Los otros dos, avergonzados, no pueden menos que admirar la lucidez de su compañera. Los tres buscan durante mucho tiempo. Apartan los granos de arena, husmean por los más pequeños rincones de la estancia. Hay pocos indicios. Sin embargo, acaban reconociendo un olor conocido. El ligero olor a roca de los asesinos. Es apenas perceptible, sólo dos o tres moléculas, pero con eso basta. Y procede de ahí. Justo bajo esa roca pequeña. La mueven y descubren un pasadizo secreto. Otro más.

Aunque éste tiene una característica importante: no está excavado ni en la tierra ni en la madera. Está decididamente excavado en la roca granítica. Ninguna mandíbula ha podido hincarse en ese material.

El corredor es bastante amplio, pero los tres bajan con prudencia por él. Tras un corto trayecto, llegan a una amplia sala llena de alimentos. Harinas, miel, grano, carnes diversas… Hay cantidades sorprendentes de todo ello, como para alimentar a la Ciudad entera durante cinco hibernaciones. Y de todo ello se desprende el mismo olor a roca de las guerreras que les persiguen.

¿Cómo es posible que se haya dispuesto aquí una despensa tan bien provista? Y con una lomechuse para bloquear el acceso, nada menos. Tal información nunca ha circulado entre las antenas del Nido.

Los tres comen copiosamente y luego unen sus antenas para tener un conciliábulo. La cuestión resulta cada vez más tenebrosa. El arma secreta que acaba con la expedición número uno, las guerreras con un olor especial que les atacan en todas partes, la lomechuse, un escondite lleno de alimentos debajo de la Ciudad… La cosa va más allá de la hipótesis de un grupo de espías mercenarias al servicio de las enanas. O es que están extraordinariamente bien organizadas.

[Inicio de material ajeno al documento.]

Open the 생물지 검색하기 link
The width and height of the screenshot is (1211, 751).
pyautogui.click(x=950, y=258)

327 y sus compañeras no tienen ocasión de profundizar en su reflexión. Unas vibraciones sordas repercuten en la profundidad. Allí arriba, las obreras tamborilean con el extremo del abdomen sobre el suelo. Es algo grave. Es la segunda fase de la alerta. No pueden ignorar esa llamada. Las patas dan automáticamente media vuelta. Sus cuerpos, movidos por una fuerza irreprimible, están ya en camino para unirse al resto del Nido.

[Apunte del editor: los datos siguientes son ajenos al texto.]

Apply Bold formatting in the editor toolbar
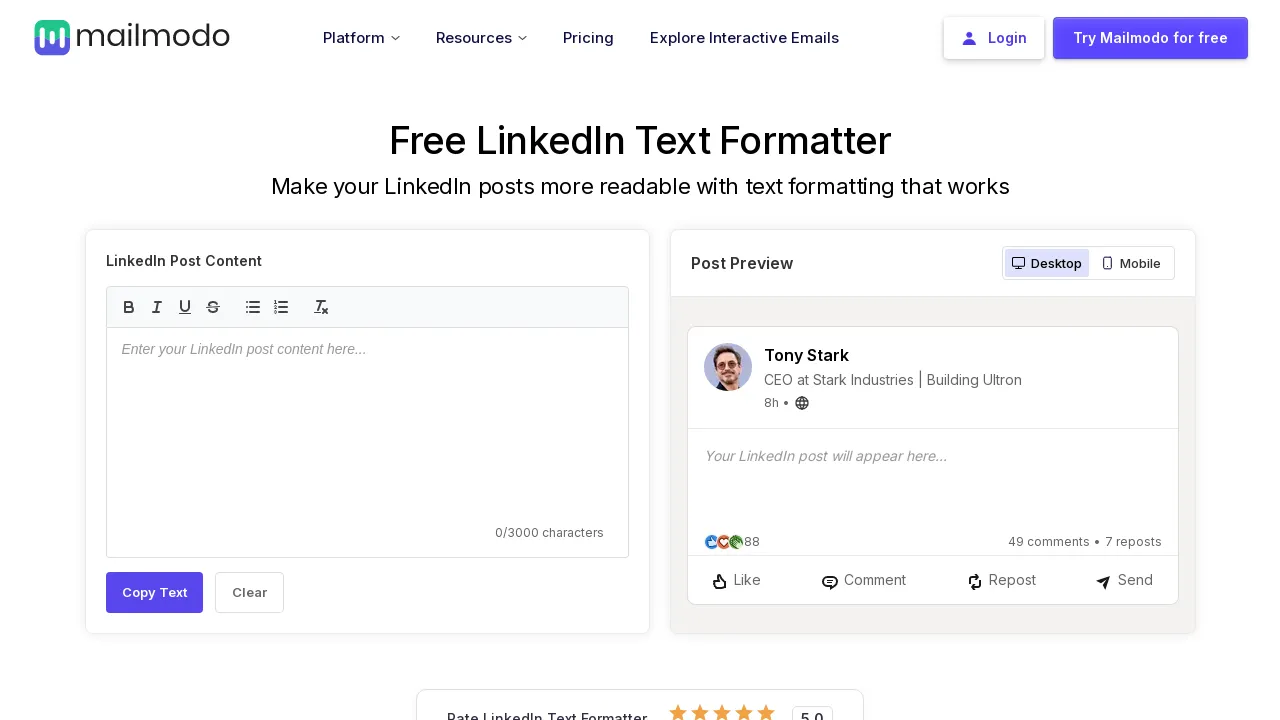pyautogui.click(x=128, y=307)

La hormiga coja, que les seguía a buena distancia, se siente aliviada. ¡Menos mal! No han descubierto nada…

Por fin, como ni su padre ni su madre volvían a subir de la bodega, Nicolás decidió avisar a la Policía. Y fue un niño hambriento y con los ojos enrojecidos el que apareció en la comisaría explicando que sus padres «habían desaparecido en la bodega», y que posiblemente habían sido devorados por las ratas o por las hormigas. Dos policías atónitos le acompañaron hasta el sótano del número 3 de la calle de los Sybarites.